PolyConversions manufactures VR Protective Wear, a cost-effective, more durable and more cleanable replacement for PVC vinyl and other traditional protective, impervious apparel. Carlson explains that switching away from PVC vinyl and other materials that can easily deteriorate and endanger product as well as employees.
“Traditional vinyl apparel is utilized as both a disposable, as well as a limited-use (reusable) barrier product,” Carlson says. “However, when vinyl comes in contact with animal fats and fluids, it has a tendency to stiffen, crack and fleck off loose material.  This is caused by the deterioration and the leaching out of plastisizers (one is DEHP, a known carcinogen) used by PVC manufacturers as softening agents in the production of vinyl film.”

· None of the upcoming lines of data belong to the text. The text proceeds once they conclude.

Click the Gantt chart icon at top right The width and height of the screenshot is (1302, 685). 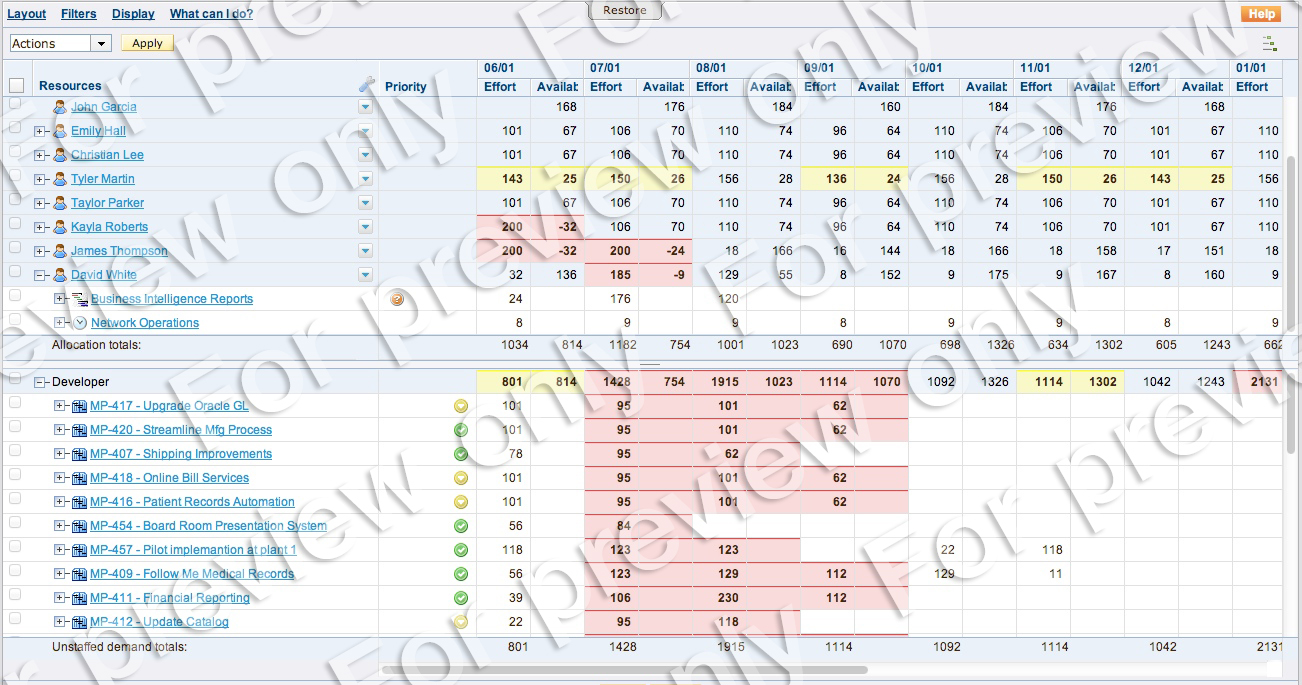click(x=1269, y=44)
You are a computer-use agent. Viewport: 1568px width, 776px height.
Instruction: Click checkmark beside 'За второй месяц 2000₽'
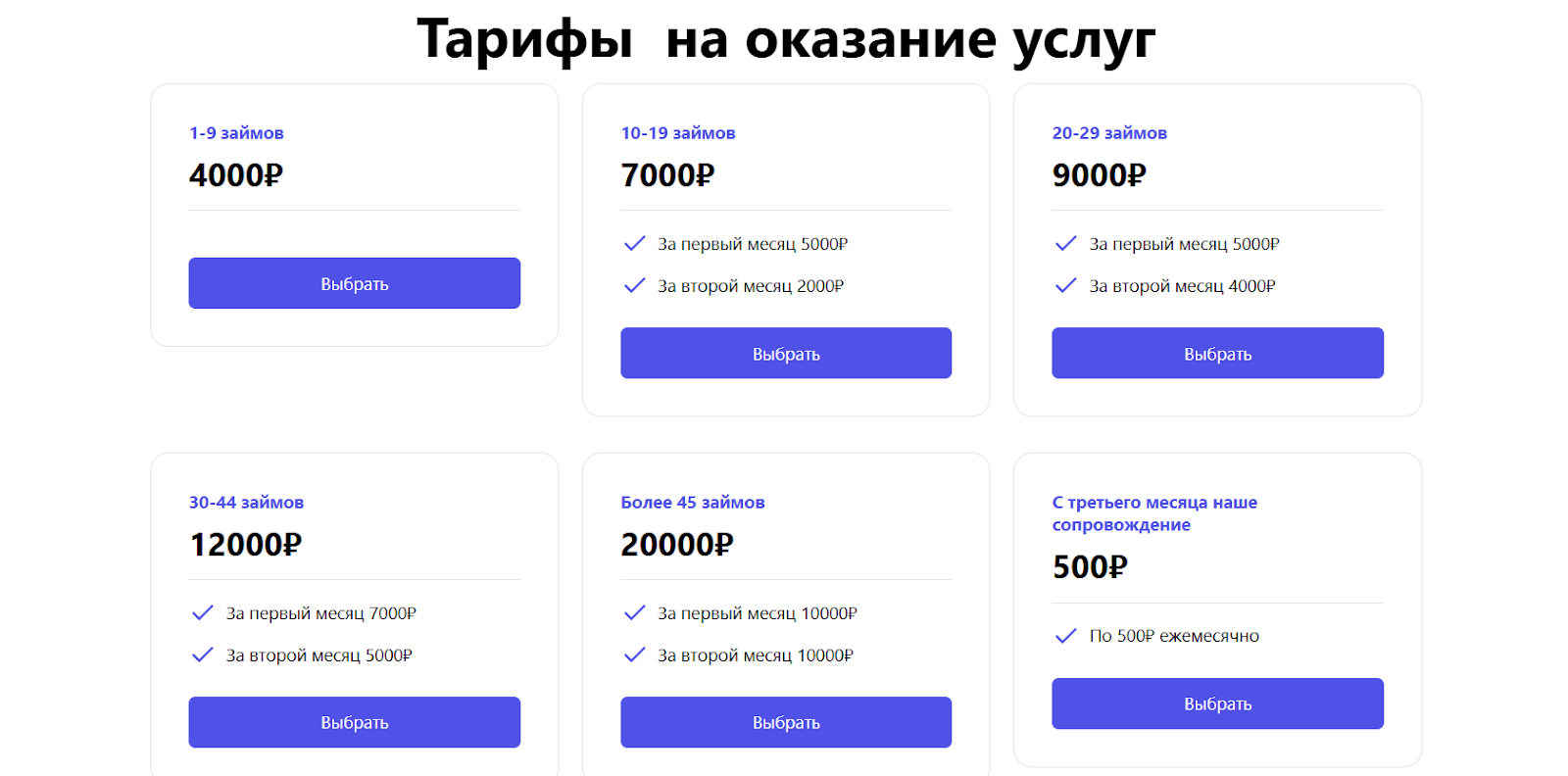pyautogui.click(x=634, y=286)
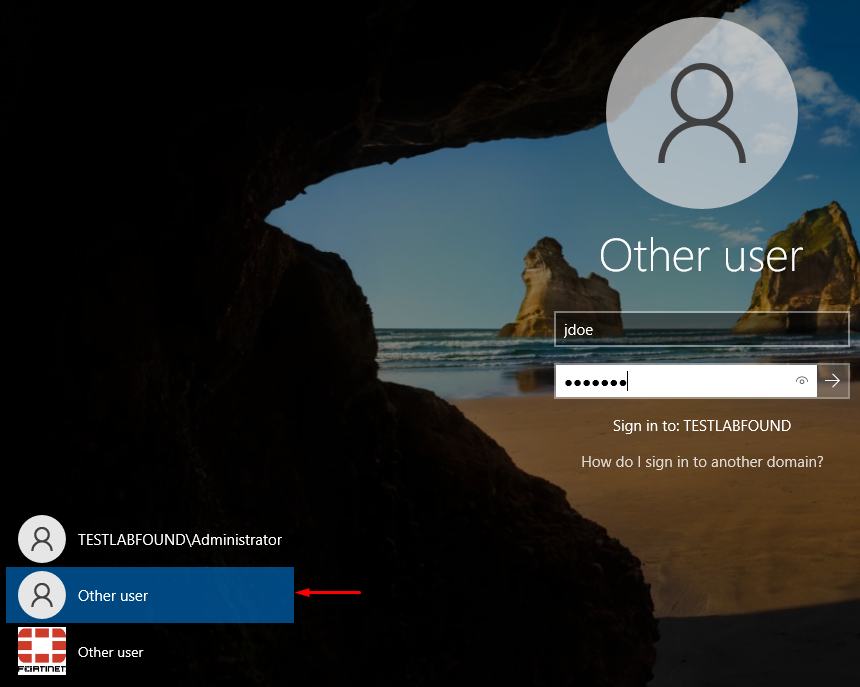Viewport: 860px width, 687px height.
Task: Choose the highlighted Other user sign-in option
Action: pyautogui.click(x=150, y=594)
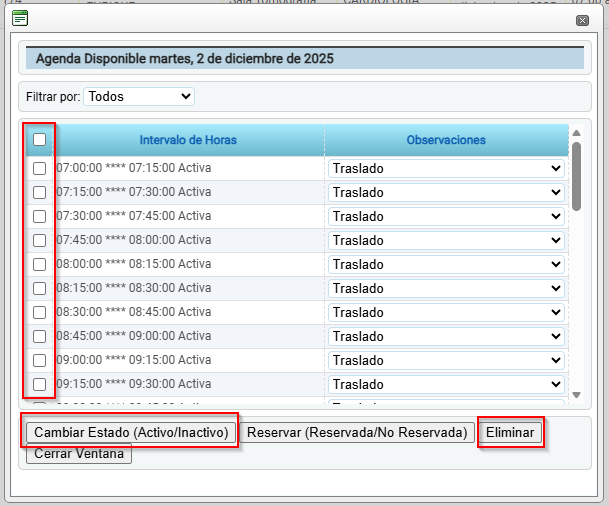Expand Traslado dropdown for the 09:00:00 row
This screenshot has width=609, height=506.
click(446, 360)

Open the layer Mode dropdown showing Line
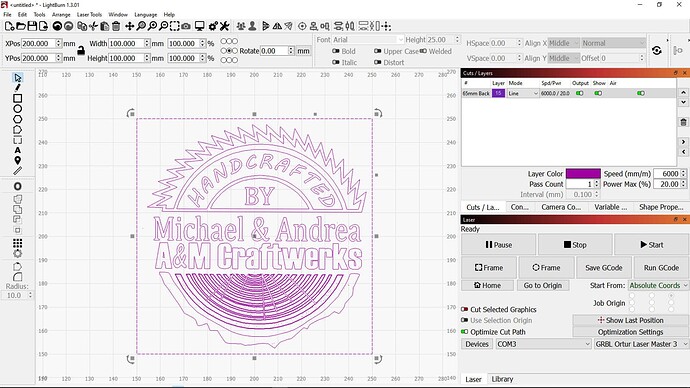pyautogui.click(x=523, y=93)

This food-safety threat has caused several foreign countries, including Japan, to place embargoes on food and meat products processed in plants using any PVC/vinyl materials with potential direct contact with product, such as personal protective garments.
Processors who want to expand to these markets obviously need to take these things into account. For those processors who want to further strengthen their safety programs through the implementation of uniforms and their associated services, suppliers are definitely prepared to assist them in growing.
Weir believes the future lies in the efforts of those processors with advanced HACCP programs, who have begun to place heavy requirements on suppliers, including uniform suppliers.
“We see a trend in the food industry of expanding HACCP programs beyond the plant floor and out to the supplier community to ensure everything brought into the food production area is not a potential hazard,” he explains. “Forward-looking food processors demand that their suppliers have documented HACCP processes in place to reduce the risk of any contamination.”
While the trends are pointing to tighter focus on suppliers’ programs as well as their products, Carlson says it has been a steady climb thus far in educating processors who have yet to implement comprehensive HACCP plans.
“It is a challenging task to change the mentality and status quo that has been prevalent within this market for many, many years,” he adds. “But we have developed many effective programs within a growing number of major food processors around the country. Our company has been highly successful in educating food-processor management in several major companies of the importance of focusing on food-safety concerns in the proper selection of a protective apparel program.”
Eudy agrees, saying that a comprehensive uniform service provides a more proactive control of both personnel and hygiene practices, a wise strategy to take when attacking food-safety threats.
As the focus on food safety grows in the meat and poultry-processing industries, processors will look to tighten operations and keep product and people more safe. As those processors turn to uniform suppliers for help, Eudy says, the suppliers will be well-prepared to keep processors satisfied with their options.
“Most food processors value the food-safety aspect of a managed uniform program because it prevents problems from occurring and integrates well into their existing HACCP program,” she says.